The device is handheld and has been named the Gene-Z. Its inventor, MSU professor of environmental engineering Syed Hashsham, is working right now on getting a patent for the device. “We’re close to having a commercially ready unit, but we’re not there yet. The university owns everything I do here. I do get the first right of refusal on that,” he said, referring to the possibility of licensing the Gene-Z.

The device can analyze body material from a person and detect a disease such as cancer. It can do the same thing with material from a plant or a piece of food. He said it can do it with a sample of water, too. “It’s really a very low-cost gene analyzer,” Hashsham said.

Low-cost is the key. The Gene-Z is made for use in the field, where it is “less cumbersome than a central lab.” Hashsham said the device has been proven to detect downy mildew in cucumbers. Brad Day, an associate professor of plant pathology at MSU, is helping to validate the device for that particular application.

“This is a really unique device,” Day said. “Downy mildew is a huge problem for the cucumber industry in Michigan.”

He said his team has validated that the device works at “a DNA level. Can we validate it from whole plant tissue? How easy is it to detect disease? We want it to be simple and easy.

“People in the pickle industry are clamoring for this. They’re spending $5 (million) to $6 million to control downy mildew in the state. We don’t want to just sit on this. We want to put this research into action in the field,” Day said.

He also said there’s a question of how specific the device should be in detecting disease. For example, he explained there are probably detectable differences in downy mildew as it occurs in cucumbers as opposed to melons. He said there’s a kind of balancing that goes on between the desire for more specificity and the need for simplicity and ease of use.

Hashsham said the device has to be validated for a particular application using several hundred samples and reviewed by an independent expert to prove it works. If the application is a human disease diagnostic, then it will be regulated by the U.S. Food and Drug Administration (FDA). If it isn’t regulated, it still has to be proven to work, to an independent expert in the field.

“There is a very strict process of quality control,” Hashsham said.

He added the potential market for human applications is large, but the regulatory requirements are much more rigorous than they are for applications that do not require FDA clearance.

“These have to be much more carefully proven,” he said. “The other thing is finding the money. We will have something that can be used in a year, but that’s not money in the bank. It depends on continued funding.”

If such an invention is potentially so beneficial and inexpensive, why wasn’t it invented before now? Hashsham said it’s all about money. He explained he’s doing this partly for altruistic reasons, but he also believes there is a market for the device and that it can be commercially viable.
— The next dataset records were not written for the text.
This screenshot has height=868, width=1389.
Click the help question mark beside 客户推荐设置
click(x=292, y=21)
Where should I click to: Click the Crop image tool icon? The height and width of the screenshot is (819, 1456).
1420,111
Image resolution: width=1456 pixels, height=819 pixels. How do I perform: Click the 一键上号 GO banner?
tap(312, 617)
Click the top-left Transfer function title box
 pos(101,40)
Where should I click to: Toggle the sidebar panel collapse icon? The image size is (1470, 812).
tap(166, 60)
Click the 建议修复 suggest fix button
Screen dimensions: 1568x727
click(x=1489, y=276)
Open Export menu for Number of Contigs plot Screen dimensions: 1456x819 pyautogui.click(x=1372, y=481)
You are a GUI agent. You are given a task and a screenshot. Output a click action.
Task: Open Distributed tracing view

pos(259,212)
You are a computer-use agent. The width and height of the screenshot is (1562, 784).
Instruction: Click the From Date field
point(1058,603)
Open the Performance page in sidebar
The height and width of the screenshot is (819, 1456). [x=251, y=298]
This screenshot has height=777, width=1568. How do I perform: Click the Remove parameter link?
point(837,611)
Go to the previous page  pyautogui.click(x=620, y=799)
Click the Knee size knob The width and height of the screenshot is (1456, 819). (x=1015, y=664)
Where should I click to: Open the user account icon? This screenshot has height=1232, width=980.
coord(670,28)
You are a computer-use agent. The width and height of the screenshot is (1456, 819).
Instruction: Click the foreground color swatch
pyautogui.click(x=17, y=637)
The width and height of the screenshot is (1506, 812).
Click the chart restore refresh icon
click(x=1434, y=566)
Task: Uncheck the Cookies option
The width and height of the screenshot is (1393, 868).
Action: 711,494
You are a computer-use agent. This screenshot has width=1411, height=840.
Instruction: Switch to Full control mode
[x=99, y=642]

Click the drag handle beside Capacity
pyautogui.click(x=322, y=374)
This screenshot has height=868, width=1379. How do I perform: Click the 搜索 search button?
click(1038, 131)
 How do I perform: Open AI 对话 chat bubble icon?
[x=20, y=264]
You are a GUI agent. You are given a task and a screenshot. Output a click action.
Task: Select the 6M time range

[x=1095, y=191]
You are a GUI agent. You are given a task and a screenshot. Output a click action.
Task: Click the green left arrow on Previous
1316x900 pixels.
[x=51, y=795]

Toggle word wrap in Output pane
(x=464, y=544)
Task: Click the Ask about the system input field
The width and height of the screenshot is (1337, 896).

“Partly I believe there is an economic benefit, but for a large company there might not be a benefit,” he said. “Why should they develop a device that costs $500 when they can market a machine that costs $100,000?”

He described agricultural applications for the Gene-Z as a “small but important niche. They are going to do more testing in plants.”

Hashsham developed the Gene-Z with help from a grant from the Michigan Economic Development Corp., which was shared with MSU researcher Jim Tiedje and University of Michigan researcher Erdogan Gulari. He also received help developing the device from MSU students Robert Stedtfeld, Farhan Ahmad, Dieter Tourlousse and Greg Seyrig. Maggie Kronlein, another MSU student, helped develop the cancer marker approach for the device.